There have been two new ominous and significant developments. The first is a continuation of the Maoist’s attempt to paint recent developments as a pro-Monarchic coup. I discussed what I see as the motivation for this strategy in a previous post.

The Maoists have ratched up this rhetoric and have now added an anti-Indian component. According to Prachanda:

“After Madhav Kumar Nepal became the Prime Minister, a conspiracy is being hatched with the help of foreign powers to restore monarchy,” Prachanda told a workers’ gathering in Lalitpur near here on Friday, the day Nepal observed its first republic day.

This is a shrewd (if desperate) tactic. Xenophobic resentment against Nepal’s Indian community, who form a powerful urban business class, is widespread. More broadly, India’s often heavy-handed interventions in a country which it has often treated like a dependency, lends credibility to the claim and is a good way to bolster the Maoists nationalist credentials and weaken the legitimacy of the new government.

The Maoists are painting themselves as pro-democracy nationalists, and the government as a reactionary, monarchist cabal beholden to Indian business and political interests. It may not be true, but that doesn’t mean it won’t work.

And, as with all good lies, there is an element of truth. India has not played a very constructive role in the recent Nepalese crisis and has provided moral and diplomatic support to the anti-Maoist forces. It is alsoa stretch to pretend that the new government and its supporters are democrats. They are a motley collection of discredited politicians, business elites, military figures and, yes, royalists. Their temporary alliance does not, as their spokespeople claim, lie in a principled concern for democracy. They are only united by their desire for power and their hatred of the Maoists.
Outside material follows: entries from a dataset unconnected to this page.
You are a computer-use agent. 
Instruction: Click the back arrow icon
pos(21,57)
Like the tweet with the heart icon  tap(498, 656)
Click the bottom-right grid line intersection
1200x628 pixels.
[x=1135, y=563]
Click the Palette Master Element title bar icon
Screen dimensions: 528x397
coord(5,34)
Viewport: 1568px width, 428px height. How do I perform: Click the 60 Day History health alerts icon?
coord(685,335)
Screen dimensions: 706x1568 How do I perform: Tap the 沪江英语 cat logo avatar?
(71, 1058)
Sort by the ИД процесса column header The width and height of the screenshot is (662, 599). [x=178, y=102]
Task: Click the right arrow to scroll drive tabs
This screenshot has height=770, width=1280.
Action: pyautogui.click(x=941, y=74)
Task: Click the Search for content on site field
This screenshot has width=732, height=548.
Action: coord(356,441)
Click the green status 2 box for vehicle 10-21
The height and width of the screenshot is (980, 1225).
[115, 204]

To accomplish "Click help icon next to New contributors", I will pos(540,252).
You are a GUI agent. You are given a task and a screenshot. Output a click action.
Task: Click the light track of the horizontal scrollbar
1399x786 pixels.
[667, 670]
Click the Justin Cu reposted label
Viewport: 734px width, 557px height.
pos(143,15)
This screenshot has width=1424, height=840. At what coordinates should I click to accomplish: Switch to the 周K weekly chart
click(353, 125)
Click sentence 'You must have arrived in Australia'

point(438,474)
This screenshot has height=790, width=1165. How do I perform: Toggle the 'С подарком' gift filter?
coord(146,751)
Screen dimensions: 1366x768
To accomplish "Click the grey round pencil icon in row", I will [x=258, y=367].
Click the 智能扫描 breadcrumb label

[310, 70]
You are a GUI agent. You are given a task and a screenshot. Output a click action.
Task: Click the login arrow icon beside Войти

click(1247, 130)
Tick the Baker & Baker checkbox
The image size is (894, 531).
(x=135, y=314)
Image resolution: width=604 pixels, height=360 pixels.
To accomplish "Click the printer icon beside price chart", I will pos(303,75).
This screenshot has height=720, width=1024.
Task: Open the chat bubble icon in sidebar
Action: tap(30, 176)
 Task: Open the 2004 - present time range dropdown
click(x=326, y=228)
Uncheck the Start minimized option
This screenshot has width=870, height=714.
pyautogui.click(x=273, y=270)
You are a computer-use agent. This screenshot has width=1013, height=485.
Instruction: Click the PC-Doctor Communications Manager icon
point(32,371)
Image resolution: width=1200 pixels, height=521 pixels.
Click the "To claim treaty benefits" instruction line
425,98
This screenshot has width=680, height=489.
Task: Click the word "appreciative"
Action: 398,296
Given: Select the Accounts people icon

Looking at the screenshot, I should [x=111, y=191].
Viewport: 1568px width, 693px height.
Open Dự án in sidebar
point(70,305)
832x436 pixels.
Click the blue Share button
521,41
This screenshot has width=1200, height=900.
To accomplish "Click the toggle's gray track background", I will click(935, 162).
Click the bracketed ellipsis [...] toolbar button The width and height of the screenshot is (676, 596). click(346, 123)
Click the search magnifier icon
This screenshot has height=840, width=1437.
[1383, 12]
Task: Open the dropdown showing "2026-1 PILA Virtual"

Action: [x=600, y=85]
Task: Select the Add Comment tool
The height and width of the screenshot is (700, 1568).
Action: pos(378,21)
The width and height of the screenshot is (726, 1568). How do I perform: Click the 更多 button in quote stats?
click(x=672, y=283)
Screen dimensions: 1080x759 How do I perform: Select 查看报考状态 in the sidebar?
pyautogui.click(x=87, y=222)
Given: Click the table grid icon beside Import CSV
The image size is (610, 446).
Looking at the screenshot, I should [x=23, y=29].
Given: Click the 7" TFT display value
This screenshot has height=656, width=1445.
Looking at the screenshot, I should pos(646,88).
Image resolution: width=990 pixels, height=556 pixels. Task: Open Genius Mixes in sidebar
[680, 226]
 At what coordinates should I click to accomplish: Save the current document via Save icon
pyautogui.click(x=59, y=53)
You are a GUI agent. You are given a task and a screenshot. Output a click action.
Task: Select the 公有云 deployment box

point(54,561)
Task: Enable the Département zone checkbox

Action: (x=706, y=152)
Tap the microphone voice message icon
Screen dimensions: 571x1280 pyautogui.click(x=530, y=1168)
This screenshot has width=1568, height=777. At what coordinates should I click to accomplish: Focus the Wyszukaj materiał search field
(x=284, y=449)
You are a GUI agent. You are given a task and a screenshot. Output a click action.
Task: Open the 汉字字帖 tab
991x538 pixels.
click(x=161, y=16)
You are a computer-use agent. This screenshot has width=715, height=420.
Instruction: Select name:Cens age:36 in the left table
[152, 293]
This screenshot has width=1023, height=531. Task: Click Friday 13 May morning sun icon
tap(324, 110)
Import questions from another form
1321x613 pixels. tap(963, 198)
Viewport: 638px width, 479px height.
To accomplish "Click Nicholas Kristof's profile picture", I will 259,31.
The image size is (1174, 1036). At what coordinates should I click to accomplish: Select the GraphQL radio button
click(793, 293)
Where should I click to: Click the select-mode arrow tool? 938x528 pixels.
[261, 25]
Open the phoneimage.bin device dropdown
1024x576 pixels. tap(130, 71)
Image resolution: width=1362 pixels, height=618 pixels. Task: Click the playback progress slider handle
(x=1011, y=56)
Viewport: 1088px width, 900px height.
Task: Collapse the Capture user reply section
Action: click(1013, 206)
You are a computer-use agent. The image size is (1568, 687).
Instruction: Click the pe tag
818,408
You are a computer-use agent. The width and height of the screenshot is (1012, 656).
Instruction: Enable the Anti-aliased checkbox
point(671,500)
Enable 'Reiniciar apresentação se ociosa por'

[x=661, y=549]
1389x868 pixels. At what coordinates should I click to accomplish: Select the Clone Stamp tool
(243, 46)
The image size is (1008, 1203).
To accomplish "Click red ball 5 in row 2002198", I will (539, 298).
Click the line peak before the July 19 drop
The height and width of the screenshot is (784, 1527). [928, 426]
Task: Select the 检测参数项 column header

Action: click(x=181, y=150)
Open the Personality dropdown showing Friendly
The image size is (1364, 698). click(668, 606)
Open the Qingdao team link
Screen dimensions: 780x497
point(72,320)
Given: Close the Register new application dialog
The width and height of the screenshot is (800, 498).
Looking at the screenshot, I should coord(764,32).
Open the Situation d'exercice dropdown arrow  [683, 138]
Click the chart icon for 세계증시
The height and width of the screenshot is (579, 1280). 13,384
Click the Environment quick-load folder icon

Finally, the Maoists have begun reactivating the parallel governance structures which they shut down after the peace agreement. Clearly, the Maoists are going to use this is a means to weaken the new government and state. Are the Maoists simply hedging their bets and preparing for the possibility of a renewal of the war? Are they simply seeking to undermine and weaken the new government and the Nepalese state? Or is this a first step in a strategy of actively resuming the People’s War? It’s an open question.

(Image: AFP)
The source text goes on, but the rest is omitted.